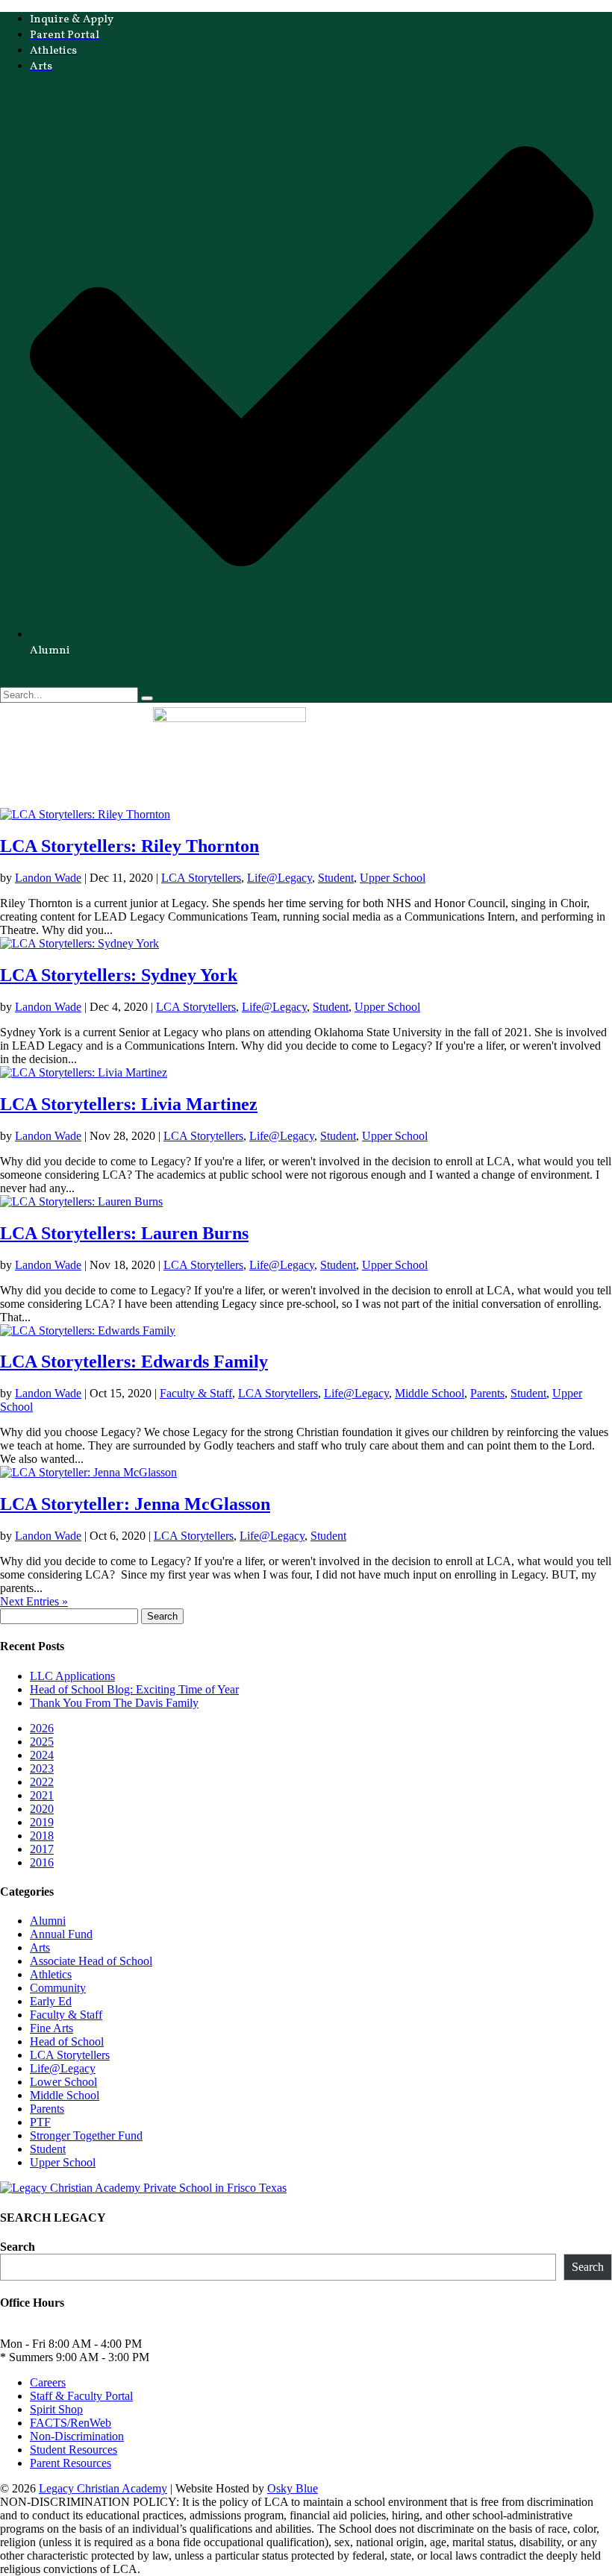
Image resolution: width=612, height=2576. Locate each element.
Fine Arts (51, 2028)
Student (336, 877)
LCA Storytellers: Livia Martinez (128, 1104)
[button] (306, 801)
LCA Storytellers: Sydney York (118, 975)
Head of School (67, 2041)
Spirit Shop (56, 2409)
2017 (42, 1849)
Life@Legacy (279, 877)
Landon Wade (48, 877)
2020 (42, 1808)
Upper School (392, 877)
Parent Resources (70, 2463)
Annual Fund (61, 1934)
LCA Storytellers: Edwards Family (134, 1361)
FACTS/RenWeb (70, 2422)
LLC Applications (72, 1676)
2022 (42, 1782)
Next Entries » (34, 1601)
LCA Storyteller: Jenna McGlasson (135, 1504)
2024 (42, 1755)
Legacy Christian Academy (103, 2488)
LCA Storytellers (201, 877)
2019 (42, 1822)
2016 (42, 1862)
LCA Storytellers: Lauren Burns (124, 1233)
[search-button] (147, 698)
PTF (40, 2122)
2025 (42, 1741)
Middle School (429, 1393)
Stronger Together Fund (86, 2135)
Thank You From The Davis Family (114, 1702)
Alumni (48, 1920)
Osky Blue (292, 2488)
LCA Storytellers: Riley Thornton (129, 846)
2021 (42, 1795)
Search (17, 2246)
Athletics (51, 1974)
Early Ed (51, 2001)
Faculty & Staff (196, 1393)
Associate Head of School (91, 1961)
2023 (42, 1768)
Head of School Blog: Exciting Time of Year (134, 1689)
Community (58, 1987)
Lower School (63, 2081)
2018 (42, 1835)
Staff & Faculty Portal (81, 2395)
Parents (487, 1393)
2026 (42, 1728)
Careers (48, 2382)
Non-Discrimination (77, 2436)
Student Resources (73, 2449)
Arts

▬▬▬

▶ [Exercise requirements]
What is the number of lines in the listing that hold "Fund"? Give that number and nothing more.

▶ [Finished task]
2